В действительности, однако, все было далеко не так безоблачно. До девяти лет Саша не мог поступить в гимназию. В царской России существовал целый ряд ограничений для евреев — в том числе в получении образования. Только после того, как отец решил крестить всех детей, Саша был зачислен в гимназию — стал «приготовишкой». Словно на крыльях, летел он на занятия и с занятий — «не как все люди, а как-то зигзагами, словно норвежский конькобежец». Эта недолгая, счастливейшая пора оказалась едва ли не самой светлой в череде школьных лет Саши Черного.

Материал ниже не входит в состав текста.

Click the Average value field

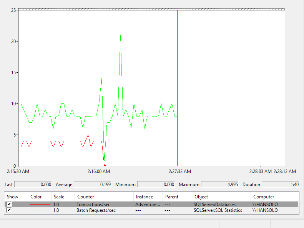pyautogui.click(x=93, y=185)
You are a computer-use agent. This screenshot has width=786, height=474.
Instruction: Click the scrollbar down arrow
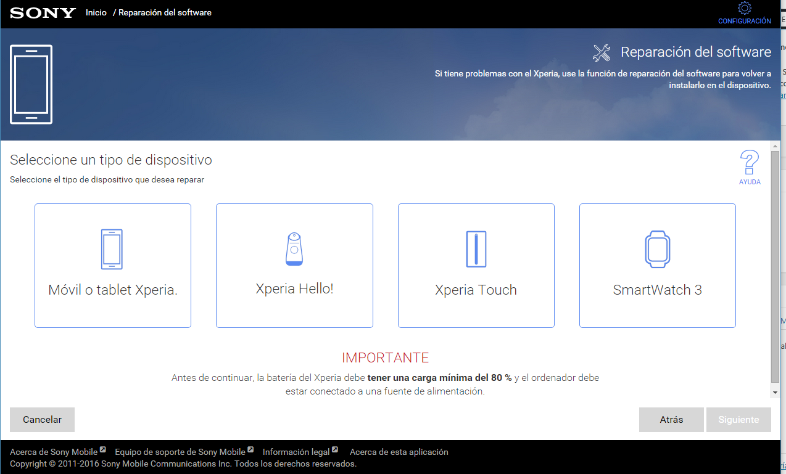tap(775, 392)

Но вскоре упоение сменилось томительными годами страхов, обид, нотаций, наказаний… Не учение, а мучение! Сколько совершенно бесполезных сведений вдалбливалось в стриженые головы школяров! Наиболее, пожалуй, тягостные воспоминания связаны с Законом Божьим. Что, право, кроме глухого протеста и устойчивой ненависти могла вызвать зубрежка молитв и «тугопонятных» текстов Писания?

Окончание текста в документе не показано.